*BRIEF:* Rewrite every line starting at the one containing "Select the ghostrocket user row label" and ending at the one containing "tap(73, 900)", reducing each coordinate in the answers by 41 and leaving the pictures out.

*RAW DATA:*
*-*-*

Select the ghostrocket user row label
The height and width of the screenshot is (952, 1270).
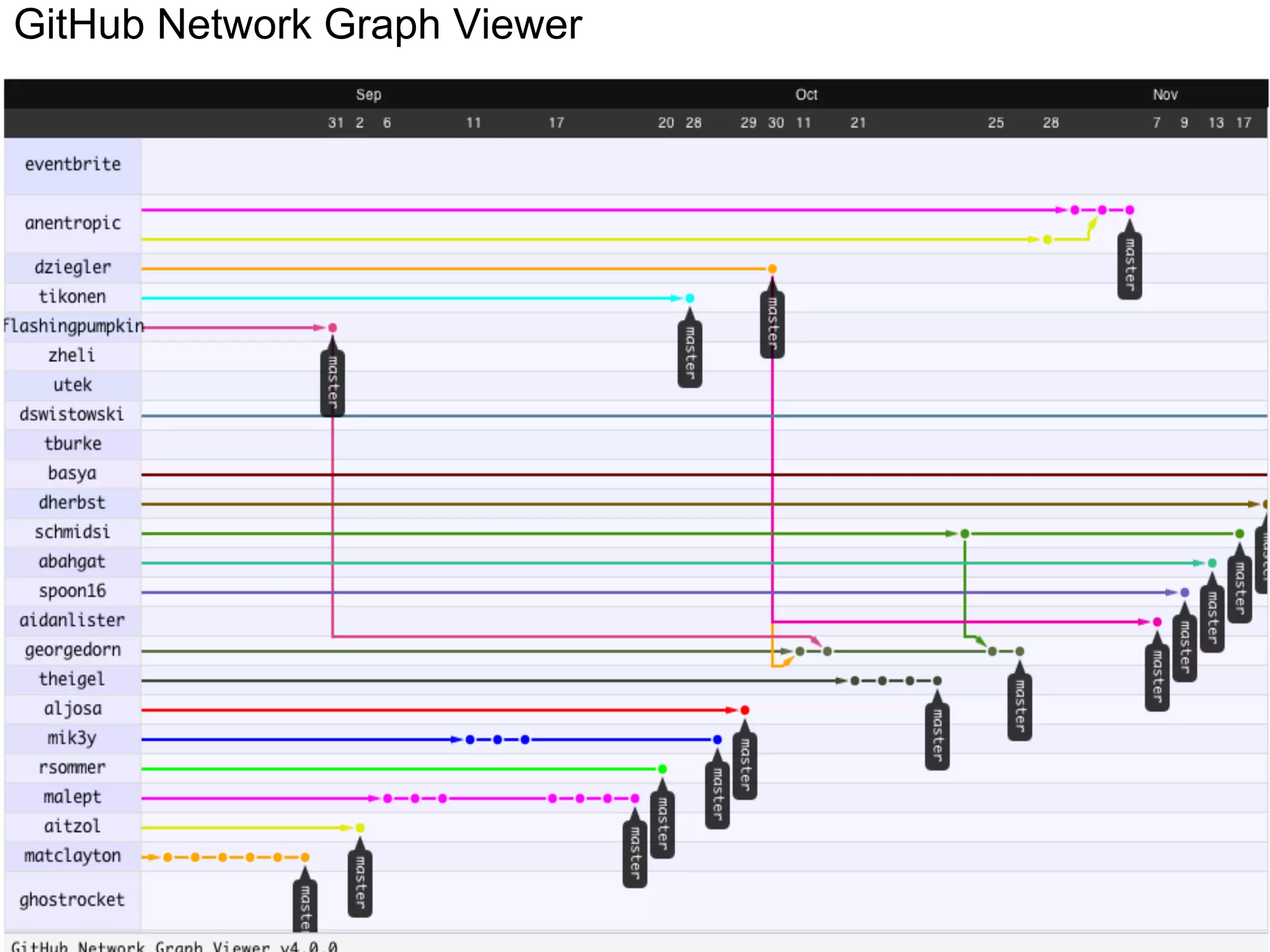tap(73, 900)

*-*-*

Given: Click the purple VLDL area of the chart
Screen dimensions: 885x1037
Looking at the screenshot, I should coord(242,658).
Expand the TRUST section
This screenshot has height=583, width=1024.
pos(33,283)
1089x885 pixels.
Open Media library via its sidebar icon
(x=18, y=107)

*-*-*

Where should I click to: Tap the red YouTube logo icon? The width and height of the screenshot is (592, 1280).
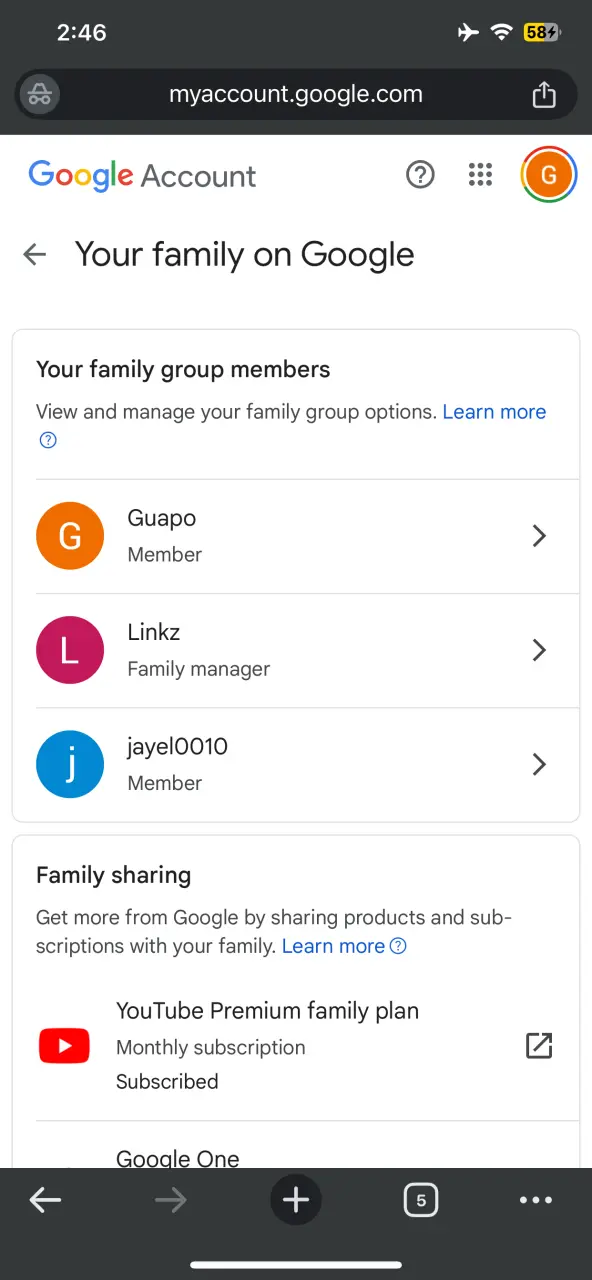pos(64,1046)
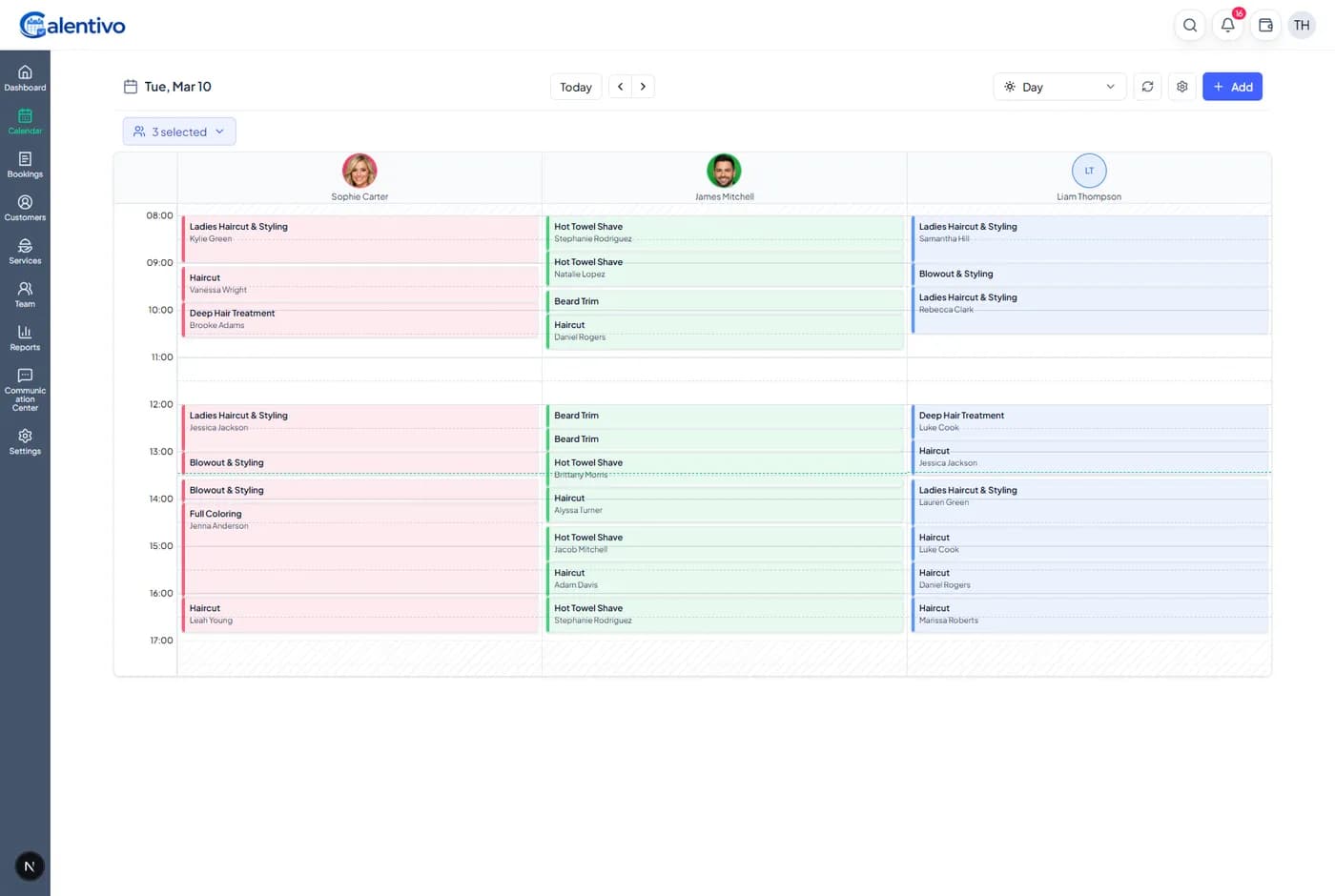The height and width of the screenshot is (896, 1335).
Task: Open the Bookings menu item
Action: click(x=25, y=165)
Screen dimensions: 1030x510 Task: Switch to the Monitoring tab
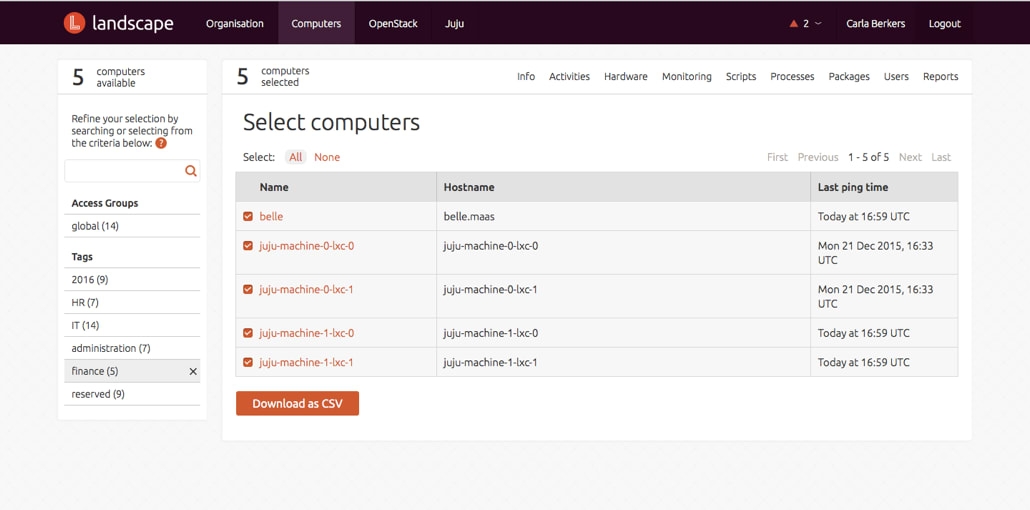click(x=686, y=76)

*-*-*

*REPLY TO THE TASK:*
Select the ghostrocket user row label
The height and width of the screenshot is (952, 1270).
tap(32, 859)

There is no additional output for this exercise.